*** Opening of DATA UNDER STUDY ***

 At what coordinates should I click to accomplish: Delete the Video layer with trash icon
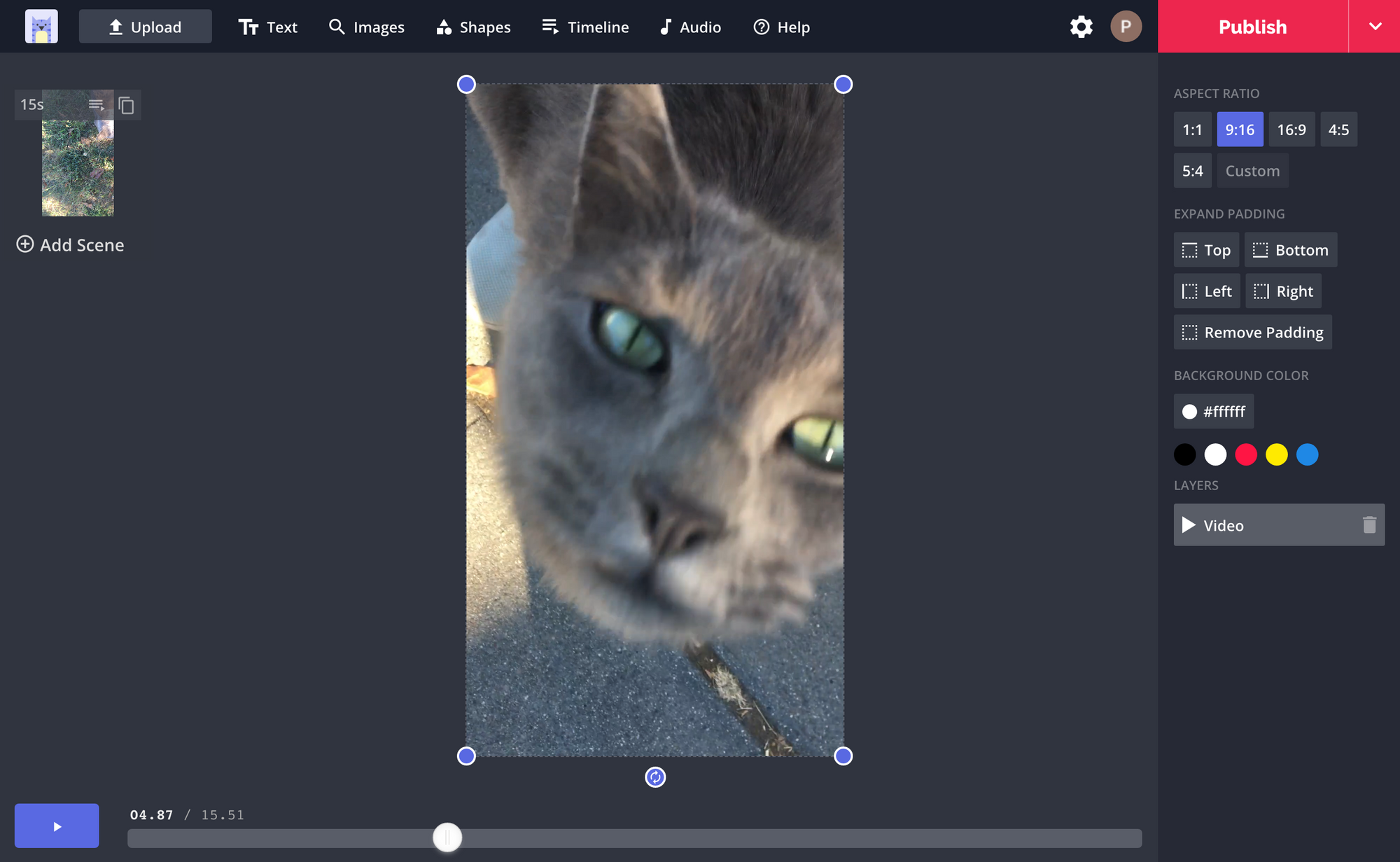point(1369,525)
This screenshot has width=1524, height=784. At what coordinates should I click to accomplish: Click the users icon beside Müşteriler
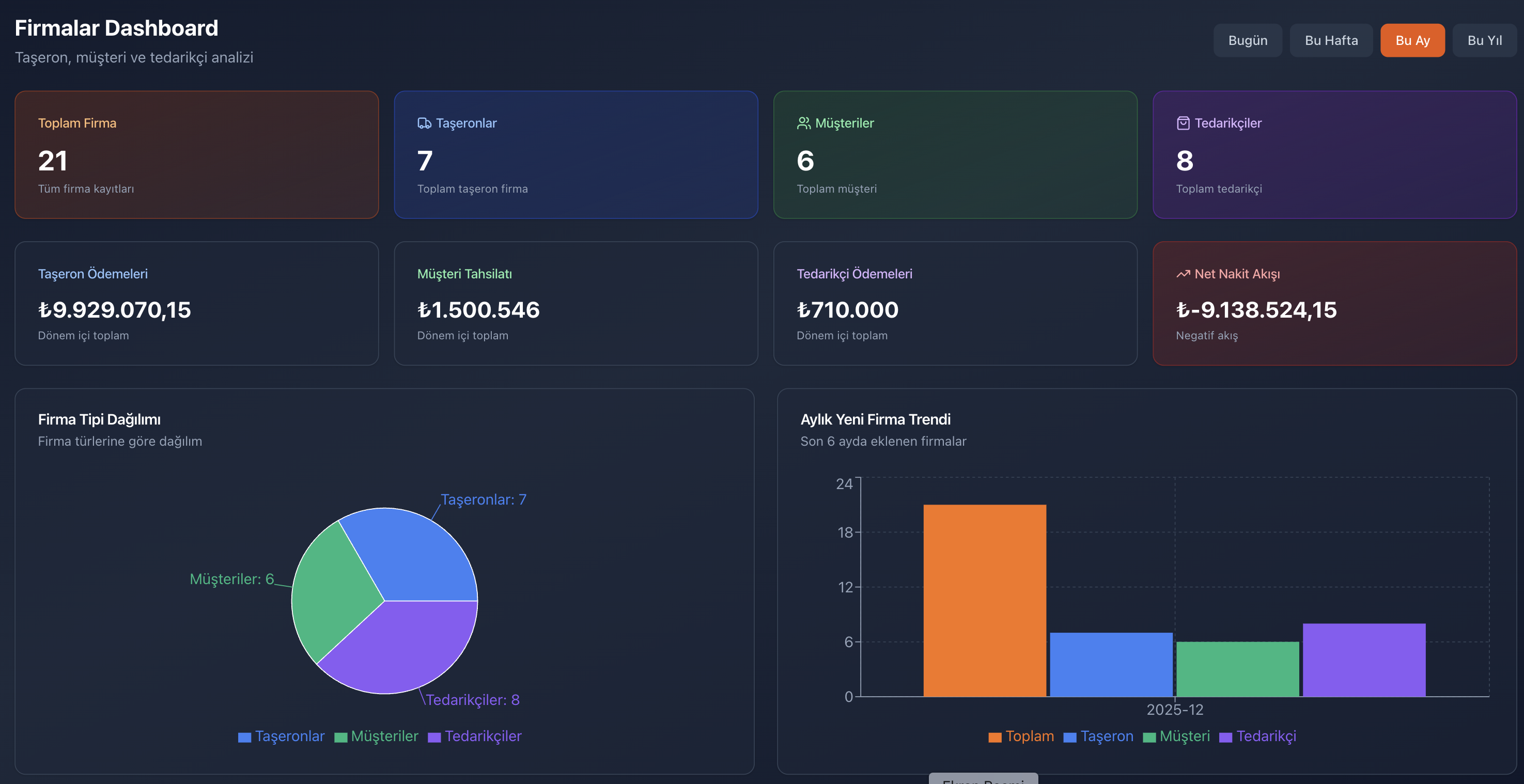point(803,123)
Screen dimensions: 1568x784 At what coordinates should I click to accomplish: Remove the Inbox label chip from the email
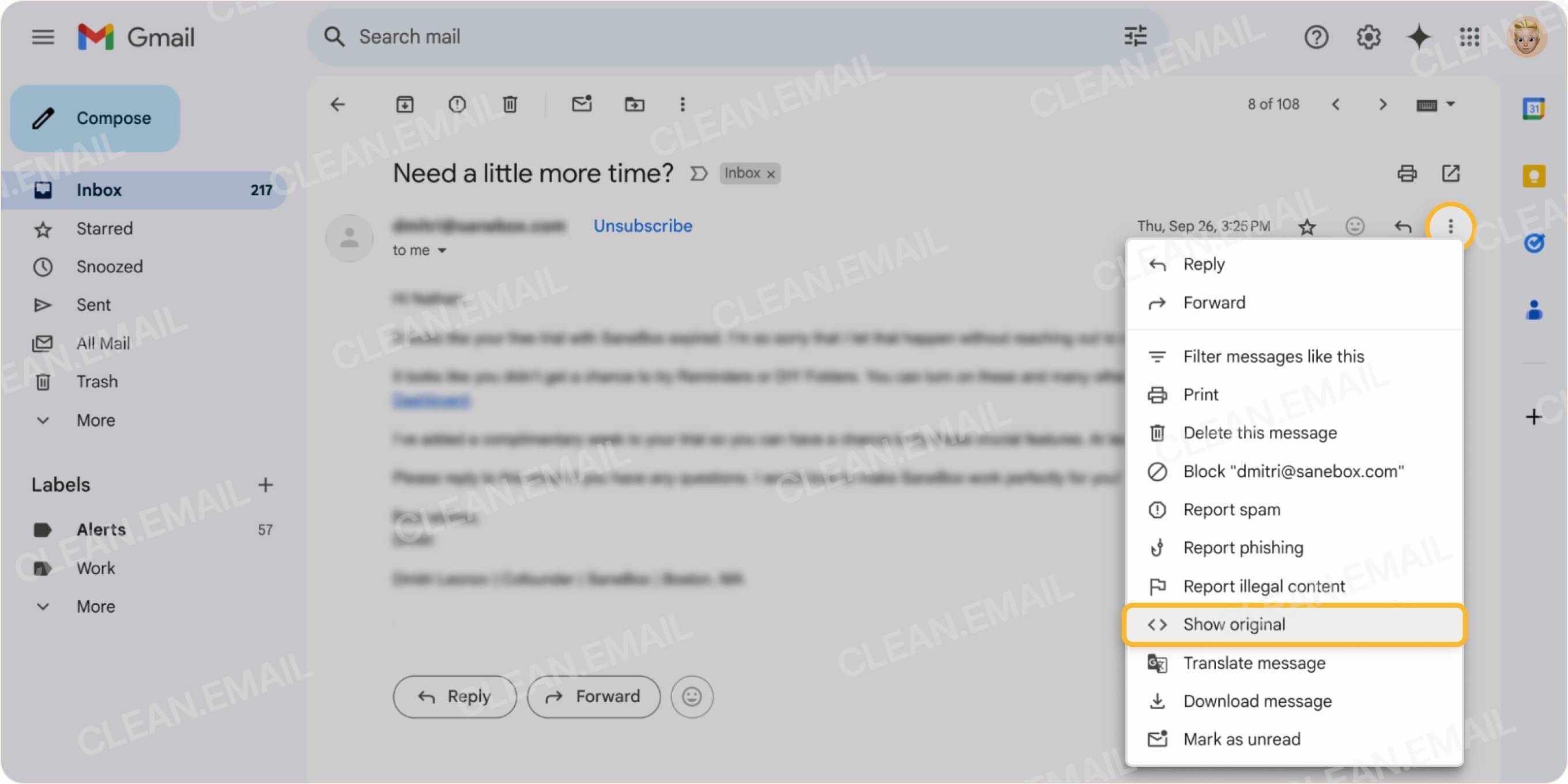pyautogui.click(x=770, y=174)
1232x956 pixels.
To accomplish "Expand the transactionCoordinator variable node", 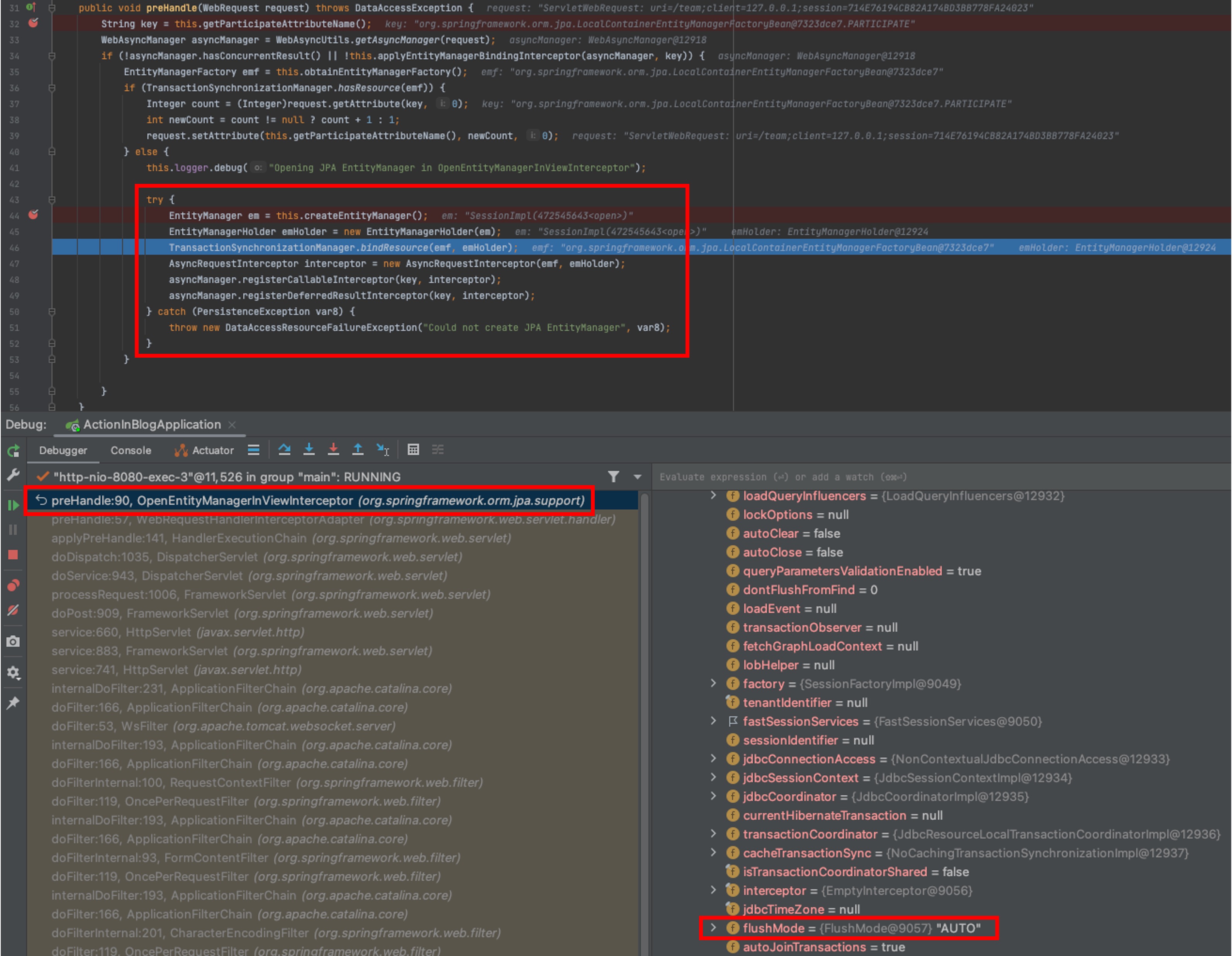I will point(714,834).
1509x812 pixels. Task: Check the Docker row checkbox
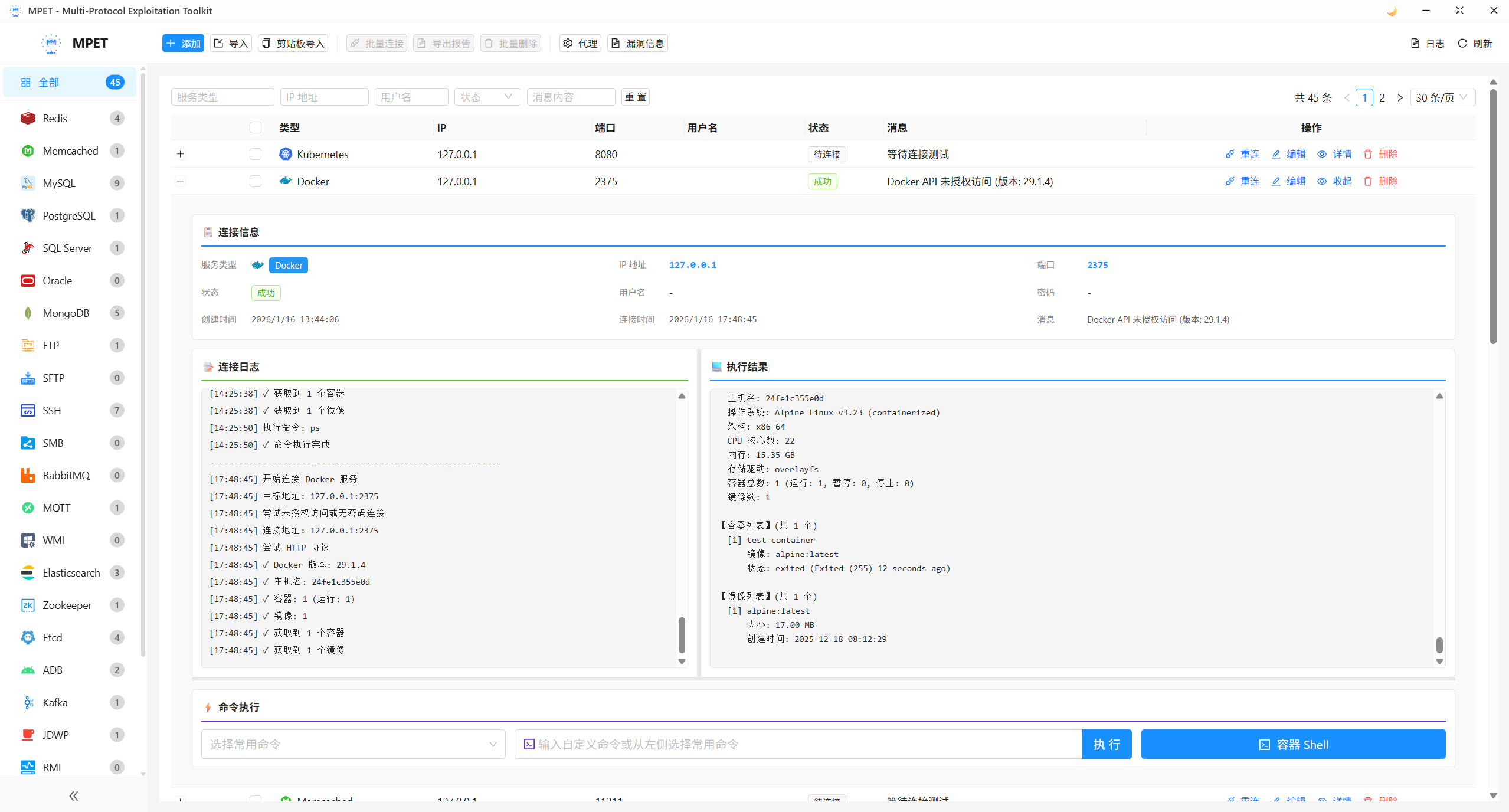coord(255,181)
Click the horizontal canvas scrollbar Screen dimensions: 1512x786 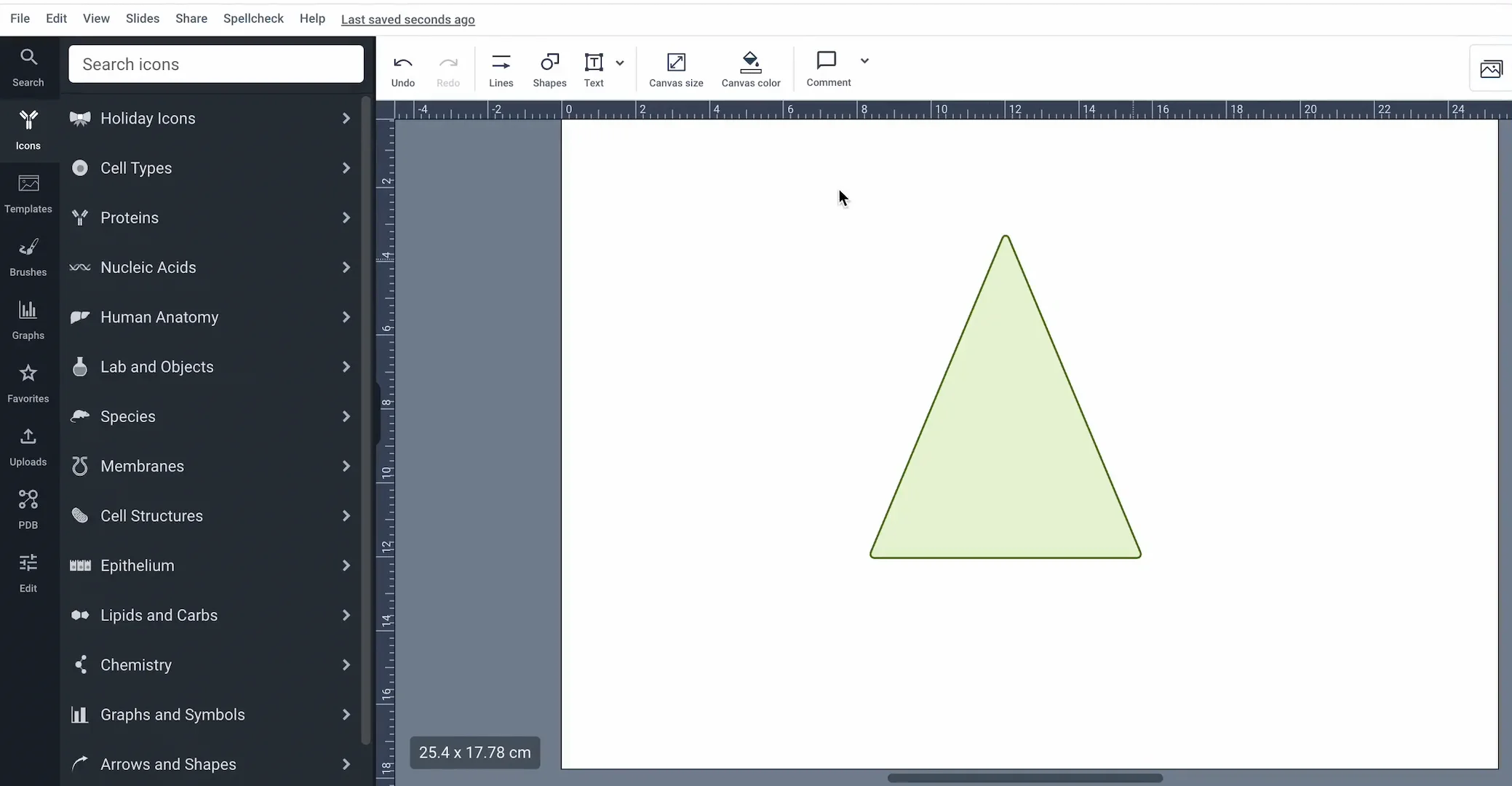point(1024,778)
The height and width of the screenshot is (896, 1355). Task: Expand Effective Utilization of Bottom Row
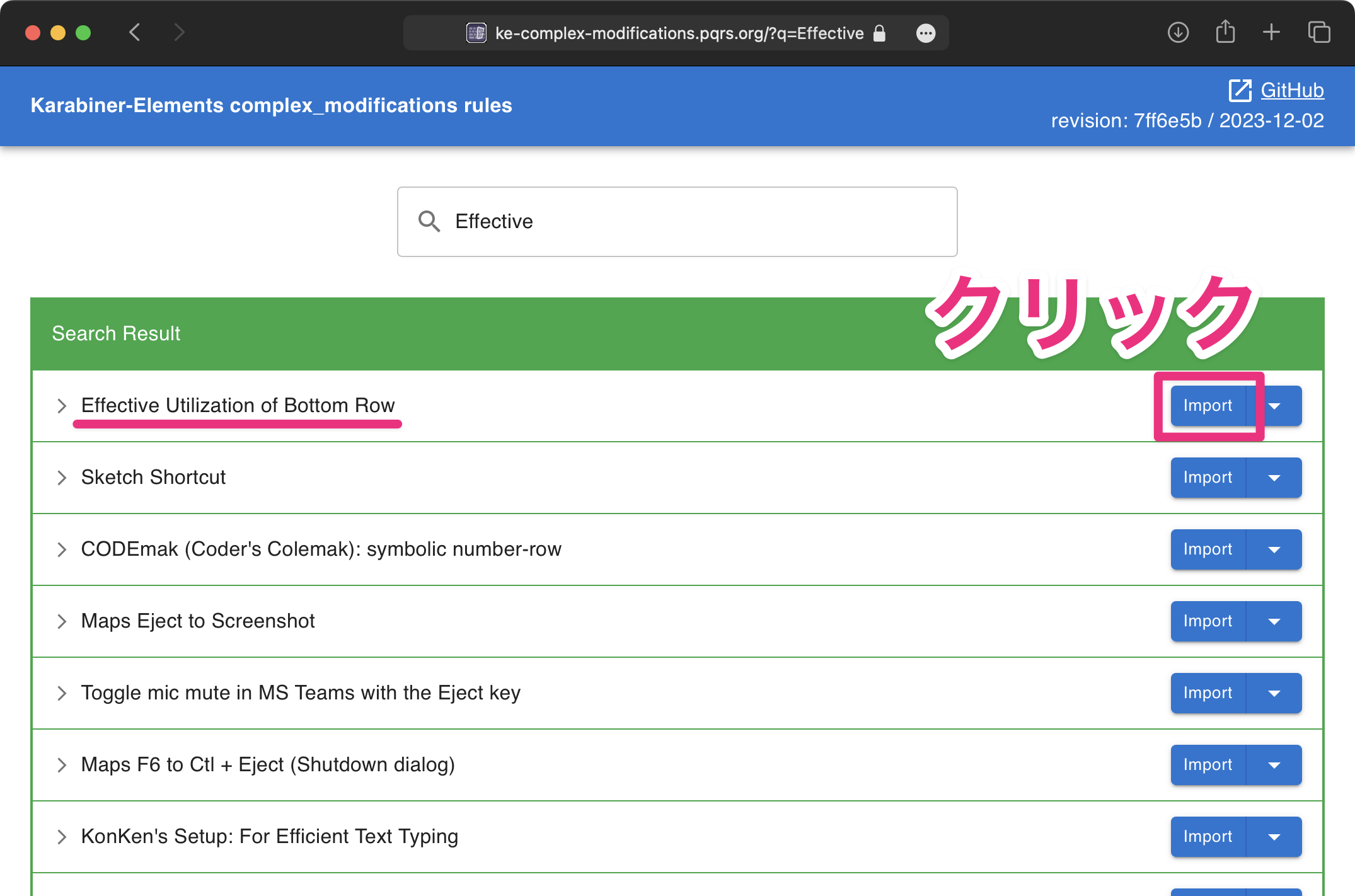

*** Close of DATA UNDER STUDY ***

**ABOUT THIS TASK:** For the entries above, print exactly the lines between the one with "This screenshot has" and the one with "1232x956 pixels.", inclusive, with no pictures.

**WRITTEN RESPONSE:**
This screenshot has width=1524, height=784. At what coordinates should I click to accomplish: Click the users icon beside Müşteriler
point(803,123)
Screen dimensions: 1568x784 At what coordinates should I click to accomplish: Remove the Inbox label chip from the email
pyautogui.click(x=770, y=174)
1232x956 pixels.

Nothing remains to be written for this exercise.